→ **WHAT THE EXERCISE ASKS**:
Whenever a line in the data holds the string "Sort", pull that line out.

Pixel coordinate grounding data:
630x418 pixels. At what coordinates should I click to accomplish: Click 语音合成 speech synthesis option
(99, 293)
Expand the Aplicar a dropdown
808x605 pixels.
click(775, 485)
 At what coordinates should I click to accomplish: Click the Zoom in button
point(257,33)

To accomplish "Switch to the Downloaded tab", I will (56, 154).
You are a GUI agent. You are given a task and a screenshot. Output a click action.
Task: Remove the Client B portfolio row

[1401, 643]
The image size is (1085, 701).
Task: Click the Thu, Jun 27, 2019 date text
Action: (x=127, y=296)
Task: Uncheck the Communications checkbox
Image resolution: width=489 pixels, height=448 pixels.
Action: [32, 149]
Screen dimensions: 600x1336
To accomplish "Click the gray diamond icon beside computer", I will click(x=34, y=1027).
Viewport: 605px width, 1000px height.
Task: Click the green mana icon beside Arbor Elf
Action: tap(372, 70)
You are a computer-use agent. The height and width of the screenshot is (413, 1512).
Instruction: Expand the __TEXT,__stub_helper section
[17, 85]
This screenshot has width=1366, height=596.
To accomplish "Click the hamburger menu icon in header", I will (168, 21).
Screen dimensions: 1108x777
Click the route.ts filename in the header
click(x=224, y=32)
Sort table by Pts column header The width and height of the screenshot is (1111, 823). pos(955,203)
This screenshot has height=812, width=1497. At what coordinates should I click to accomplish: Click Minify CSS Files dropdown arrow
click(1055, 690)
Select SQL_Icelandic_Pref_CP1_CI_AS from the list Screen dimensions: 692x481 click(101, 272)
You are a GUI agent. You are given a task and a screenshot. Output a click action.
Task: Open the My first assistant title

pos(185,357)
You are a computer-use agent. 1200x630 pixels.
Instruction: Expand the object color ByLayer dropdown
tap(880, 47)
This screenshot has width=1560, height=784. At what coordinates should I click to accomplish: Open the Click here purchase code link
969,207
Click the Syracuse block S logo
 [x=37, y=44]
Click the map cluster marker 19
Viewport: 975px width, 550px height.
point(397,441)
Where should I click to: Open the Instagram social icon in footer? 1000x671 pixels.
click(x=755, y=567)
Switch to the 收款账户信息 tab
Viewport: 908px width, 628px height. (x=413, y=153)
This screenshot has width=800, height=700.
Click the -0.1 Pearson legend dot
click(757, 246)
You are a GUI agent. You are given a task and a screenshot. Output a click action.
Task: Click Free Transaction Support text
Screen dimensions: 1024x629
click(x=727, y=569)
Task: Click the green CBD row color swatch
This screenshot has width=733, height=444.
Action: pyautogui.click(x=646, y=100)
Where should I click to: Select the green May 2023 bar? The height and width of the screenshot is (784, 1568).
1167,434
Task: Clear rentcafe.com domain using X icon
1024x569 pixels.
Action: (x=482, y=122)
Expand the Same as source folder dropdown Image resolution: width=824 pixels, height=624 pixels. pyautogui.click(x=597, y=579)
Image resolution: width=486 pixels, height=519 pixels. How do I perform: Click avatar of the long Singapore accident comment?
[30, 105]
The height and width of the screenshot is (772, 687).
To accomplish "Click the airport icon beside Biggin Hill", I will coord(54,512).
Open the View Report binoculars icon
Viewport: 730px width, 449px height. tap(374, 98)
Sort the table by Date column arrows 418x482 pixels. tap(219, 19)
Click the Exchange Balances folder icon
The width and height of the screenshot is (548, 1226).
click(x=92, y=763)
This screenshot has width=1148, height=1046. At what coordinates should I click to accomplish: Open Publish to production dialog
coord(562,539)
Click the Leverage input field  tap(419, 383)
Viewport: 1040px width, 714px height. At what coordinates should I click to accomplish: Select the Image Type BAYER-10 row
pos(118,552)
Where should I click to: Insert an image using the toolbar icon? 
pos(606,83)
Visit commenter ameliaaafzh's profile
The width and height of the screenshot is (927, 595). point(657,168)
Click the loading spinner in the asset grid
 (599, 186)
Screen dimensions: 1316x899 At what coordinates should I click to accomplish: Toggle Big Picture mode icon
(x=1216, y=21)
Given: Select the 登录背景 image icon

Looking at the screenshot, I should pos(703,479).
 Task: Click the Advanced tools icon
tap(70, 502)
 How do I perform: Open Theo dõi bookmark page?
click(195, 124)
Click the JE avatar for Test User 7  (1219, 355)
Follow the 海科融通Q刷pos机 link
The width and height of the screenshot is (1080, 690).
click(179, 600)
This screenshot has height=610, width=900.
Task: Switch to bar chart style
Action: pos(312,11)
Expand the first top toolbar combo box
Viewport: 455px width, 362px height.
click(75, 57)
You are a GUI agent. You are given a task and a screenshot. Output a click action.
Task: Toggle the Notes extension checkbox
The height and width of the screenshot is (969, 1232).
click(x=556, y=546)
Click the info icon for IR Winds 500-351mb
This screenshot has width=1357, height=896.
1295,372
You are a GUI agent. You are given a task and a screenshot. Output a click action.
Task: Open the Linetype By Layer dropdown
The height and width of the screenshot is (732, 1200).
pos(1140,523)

→ **RESPONSE AREA**:
Sort table by Pts column header The width and height of the screenshot is (1111, 823). pos(955,203)
Sort the table by Date column arrows 418x482 pixels. tap(219, 19)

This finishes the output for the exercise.